He went. Prissy had salvaged the morning.
He drove to a freshly painted clapboard three-story with a broad porch, the address of Patricia Reed, Dennis Sullivan’s girl. The house was painted pink and green, each a poisonous shade.
He checked the mailboxes, located the Reed girl’s room number, and tried the door. It gave to his nudge and he went into a dark hall that smelled faintly of pine deodorizer.
McCall went upstairs to the second floor, down a short dark hall, and knocked at a door.
“Just a minute.”
The door opened a crack; a long-lashed topaz eye peered out at him. The eye blinked down at his shoes, then traveled slowly up his body until it reached his face again.
“Oh, wow. Who are you?”
“My name’s McCall, Micah McCall. May I come in?”
The door swung slowly — he thought reluctantly — open.

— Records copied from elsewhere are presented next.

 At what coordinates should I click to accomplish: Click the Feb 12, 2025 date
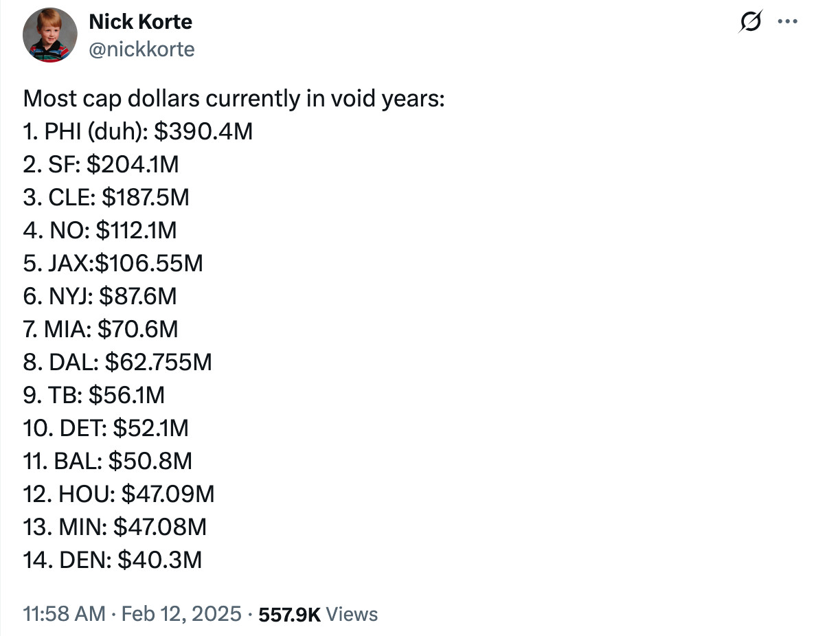point(181,613)
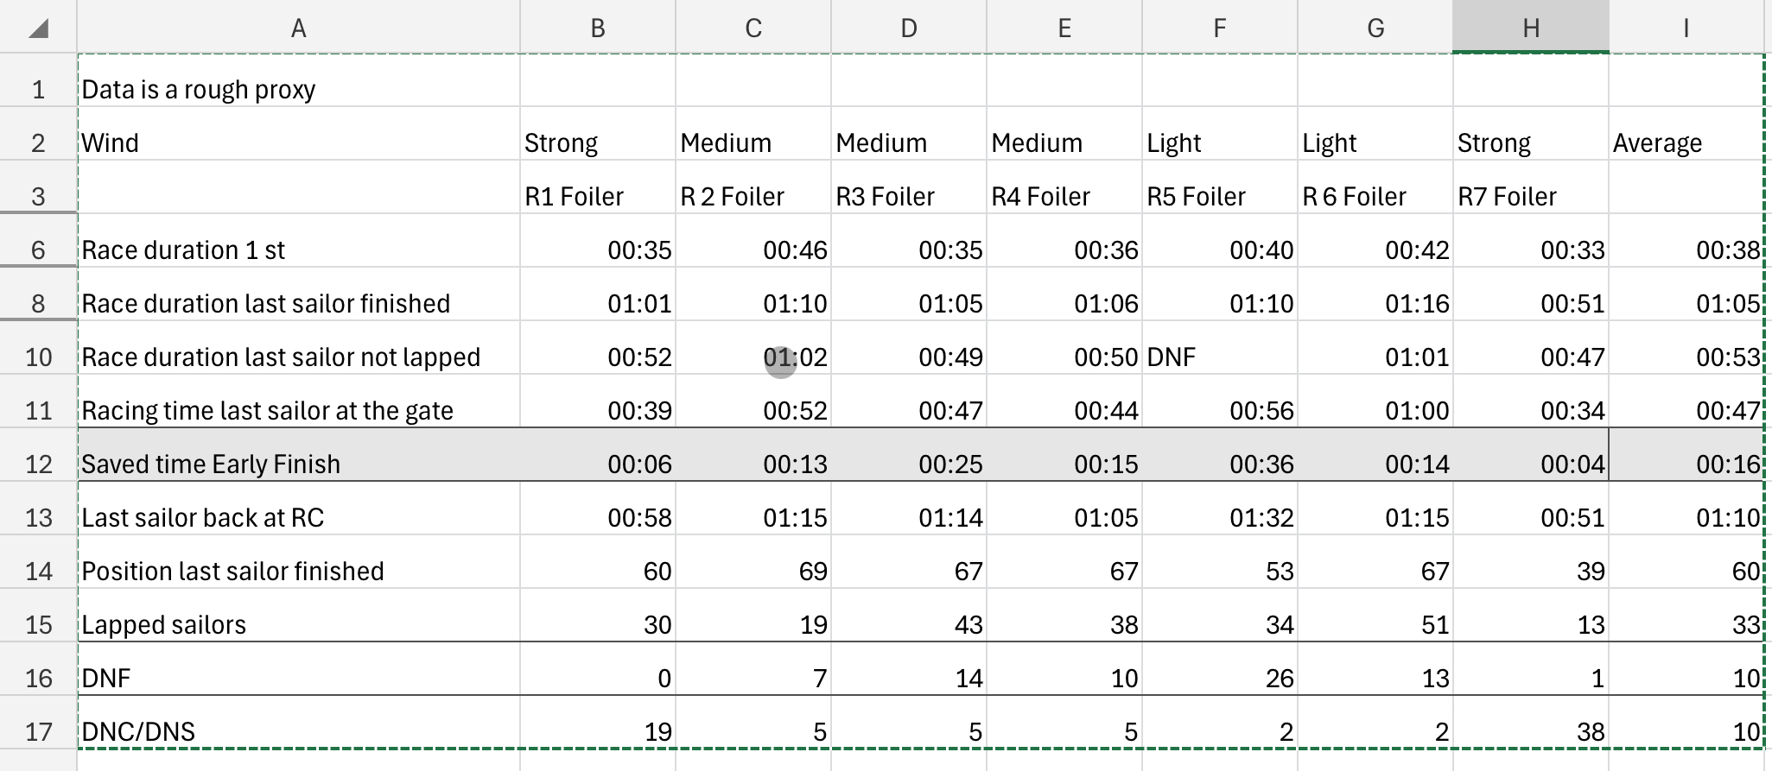Select row 6 header
The image size is (1772, 771).
pyautogui.click(x=38, y=250)
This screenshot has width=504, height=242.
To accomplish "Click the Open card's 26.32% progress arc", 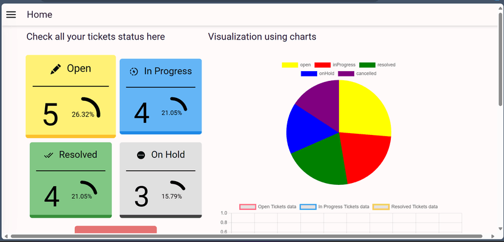I will tap(91, 107).
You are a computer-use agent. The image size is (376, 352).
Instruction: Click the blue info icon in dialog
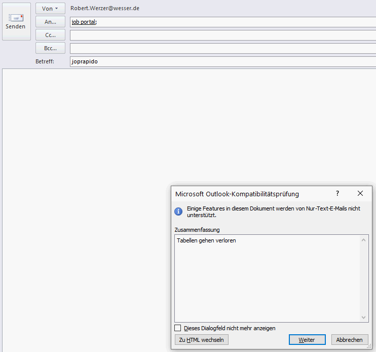pos(178,212)
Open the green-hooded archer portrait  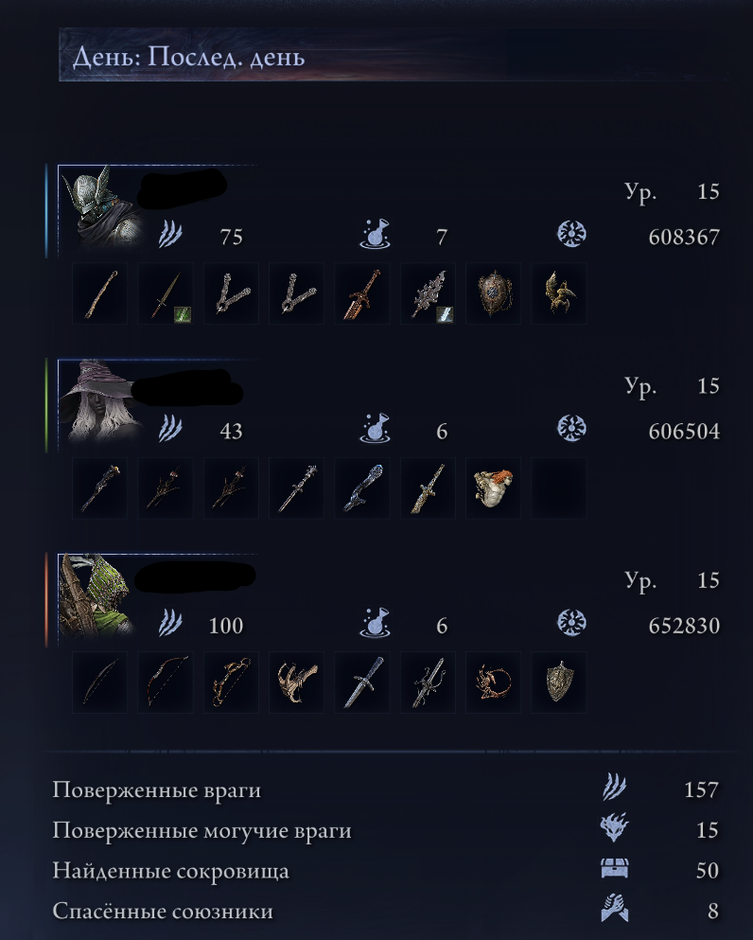(x=97, y=595)
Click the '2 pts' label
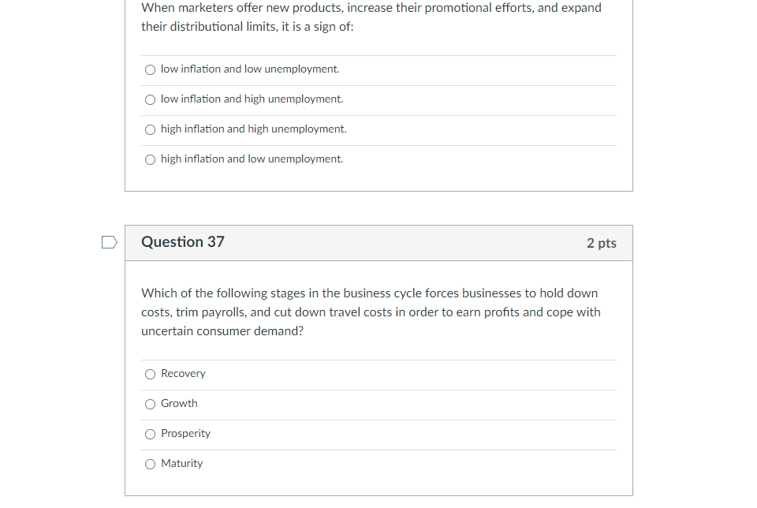 tap(601, 244)
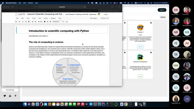
Task: Click the Logout button in Jupyter
Action: (106, 14)
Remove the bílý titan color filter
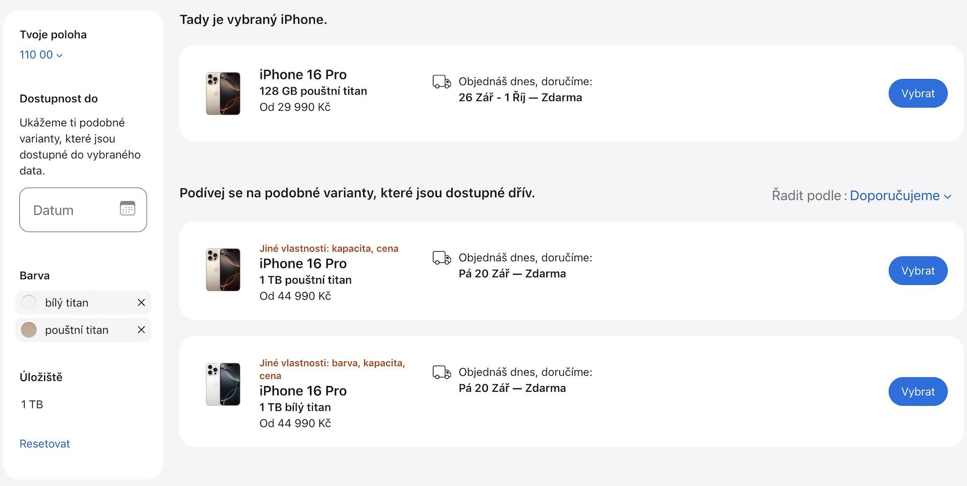Image resolution: width=967 pixels, height=486 pixels. 141,303
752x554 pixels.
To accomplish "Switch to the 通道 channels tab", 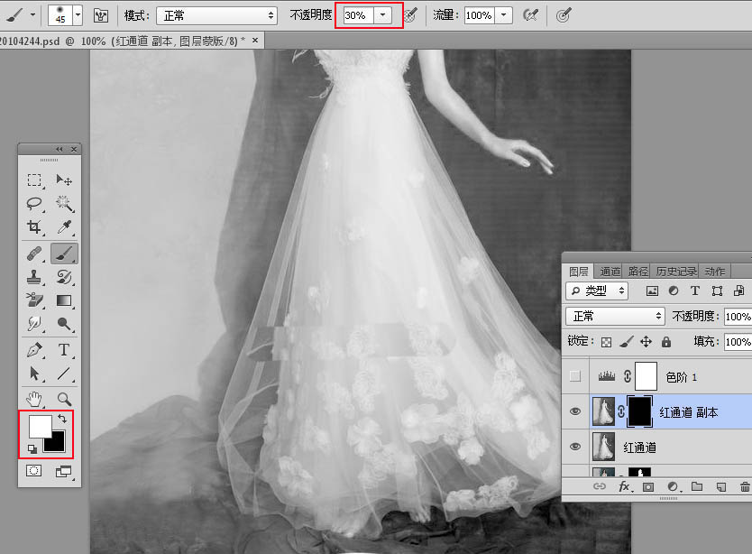I will click(x=610, y=271).
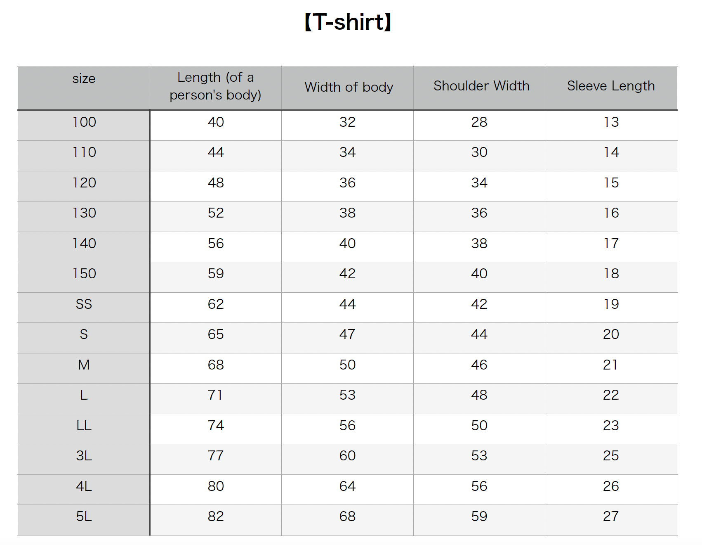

She was a magazine illustration beauty of the Phoebe Zeitgeist class, tall, slim, big-breasted, with mathematically regular features that curiously made no impression. She was dressed entirely in black leather down to her high boots. Her hair was as black as her outfit; it hung glistening to well below her square shoulders, advertising its hundred brushings that morning. Huge onyx hoops dangled from her ears. Her lips were painted a pearly tone; her eyes were heavily made up. All she lacked was a bullwhip.
“You’re Pat Reed, I take it,” McCall said.
“And you’re the famous McCall.” She shut the door. “Sorry about the condition of this room. I wasn’t expecting company.” It was, surprisingly, just a room, as featureless and unmemorable as her face. “You’re here about the Laura Thornton thing and Dean Gunther, right?”
“Right.”
“Sit down. Just throw those things on the bed.”
He tossed an armful of lingerie to the bed and sat down in a captain’s chair covered with gouged-out initials.
“And you’re here because somebody told you Dennis Sullivan and I have a thing going, right?”
There was an undertone of coarseness in her speech that grated on him. McCall smiled. “Keep talking, Miss Reed.”
“There’s nothing to say.”
“With a start like that,” McCall said, still smiling, “that’s something of an anticlimax.”
The girl shrugged. “Really. I’m not bracing you. I don’t know Laura awfully well. Some. Maybe as well as any girl in ’Squanto. But that’s little enough. I’m sorry about what happened to her. It must have been awful for her. I keep thinking about it. But that’s not going to do you much good, Mr. McCall, is it? Have you a line to who might have done it?”
Over the bookcase hung an abstract whose composition was oddly regular and forgettable. Like Patricia Reed herself. He glanced around. The few other pictures and photographs were also nondescript. Yet even against such a background it was her clothes and makeup that stood out, not she.
“No,” McCall said. “I thought you might be able to help me. Yes, I’ve heard you’re close to Dennis Sullivan. I understand he knows Laura quite well—”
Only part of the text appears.